Susi menegaskan, kedaulatan sangat penting dalam memulai program pembangunan, dan rencana program-program pemerintah untuk masyarakat kelautan dan perikanan.
“Kita akan buat program pembangunan masyarakat kelautan dan perikanan, nelayan yang mau dikasih kapal, perahu, jaring jika ikannya tidak ada ya untuk apa”, tuturnya.
Susi menuturkan, sejak dibukanya izin kapal asing pada tahun 2001, lebih dari 10.000 kapal asing melaut di Indonesia. Ia mengatakan, begitu banyak kapal-kapal besar dengan alat tangkap yang merusak ekosistem.
Selain untuk memberikan deterrent effect, tindakan penenggelaman ini juga dilakukan untuk memberikan kepastian hukum di Indonesia sebagai negara yang berdaulat. Menurutnya, tidak ada opsi lain untuk pelanggar kedaulatan wilayah negara dan tindak pidana pencurian ikan selain dengan cara dimusnahkan.
“Sudah saatnya kita sebagai negara mengamankan dan memastikan sumber daya alam ini ada, terus ada dan banyak, untuk kita dan anak cucu kita”, kata dia.
Menteri Susi juga menegaskan bahwa kepastian hukum yang benar, tegas, tidak ada kompromi adalah satu benteng pertahanan. Ia berpesan agar pemerintah ke depan terus mempertahankan komitmen untuk menjaga kedaulatan, dan mempertahankan keberlanjutan sumber daya ikan, karena memiliki potensi nilai melebihi migas, dan tambang.
Kepala Kejaksaan Negeri Pontianak Agus Sahat mengatakan, tindak pidana perikanan menjadi isu global yang dihadapi negara-negara di dunia.

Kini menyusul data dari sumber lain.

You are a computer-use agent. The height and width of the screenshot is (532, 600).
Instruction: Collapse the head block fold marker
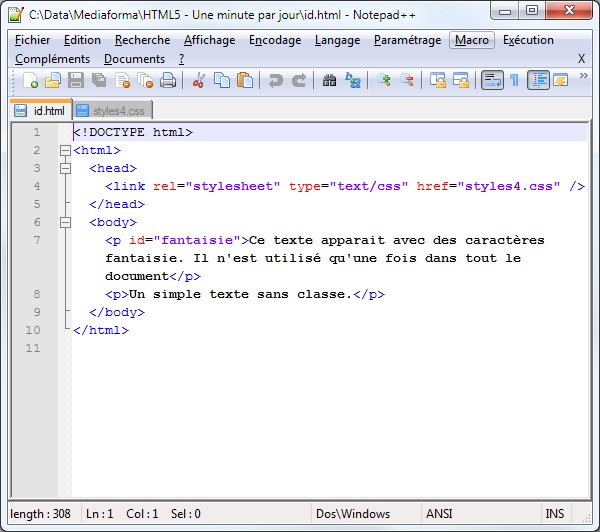(x=65, y=168)
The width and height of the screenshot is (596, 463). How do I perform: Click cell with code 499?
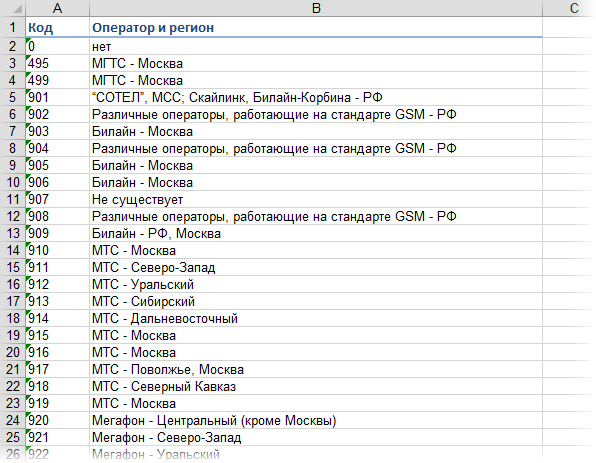(x=57, y=80)
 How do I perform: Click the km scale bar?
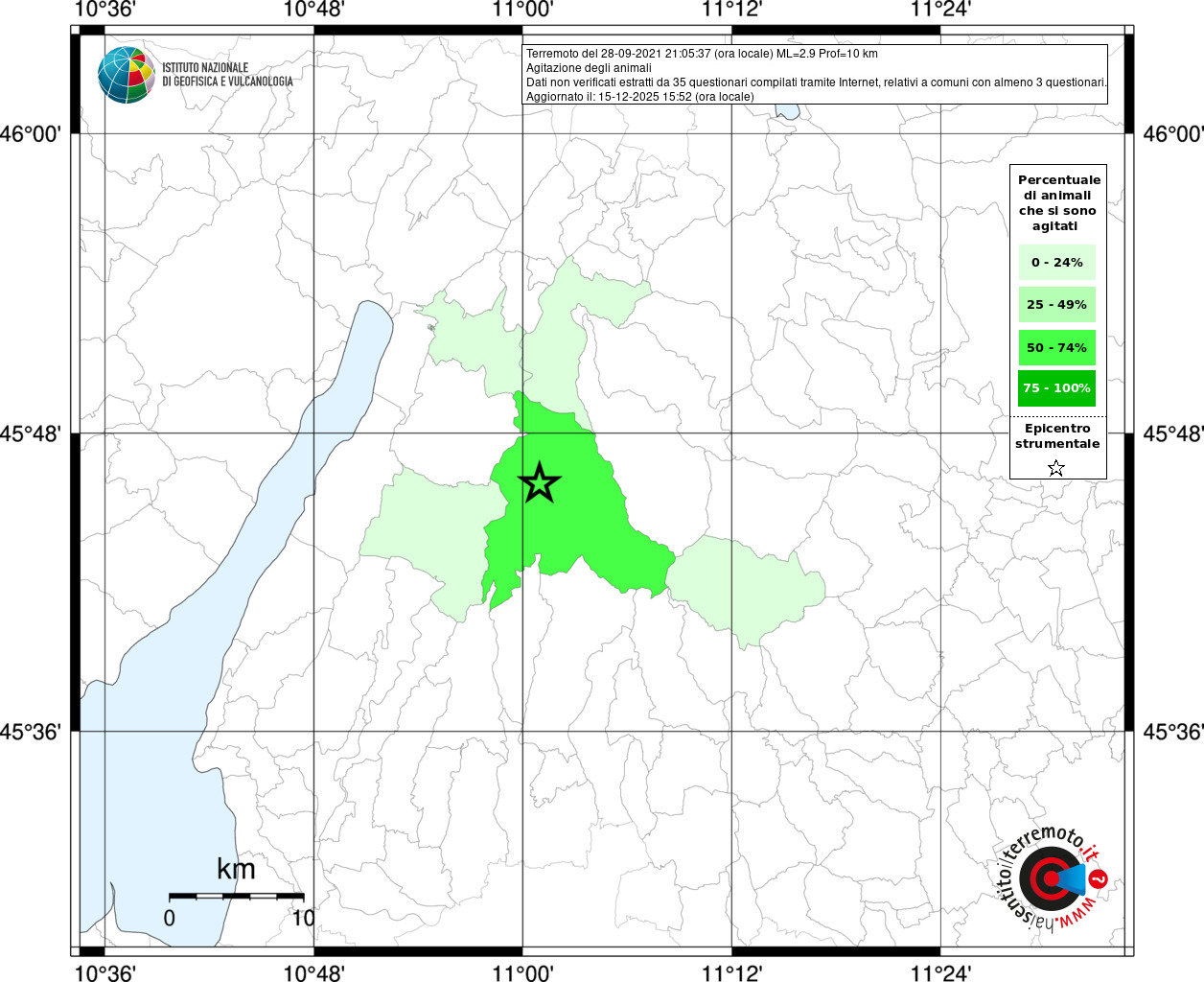point(237,896)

Tindak pidana ini tidak hanya berdampak pada kerusakan ekosistem dan sumber daya perikanan di laut, tetapi juga menyangkut kedaulatan negara.
“Penenggelaman kapal asing dapat menegaskan bahwa Indonesia adalah negara yang menjunjung tinggi kedaulatan dan memberikan manfaat ekonomi bagi masyarakat," ujarnya.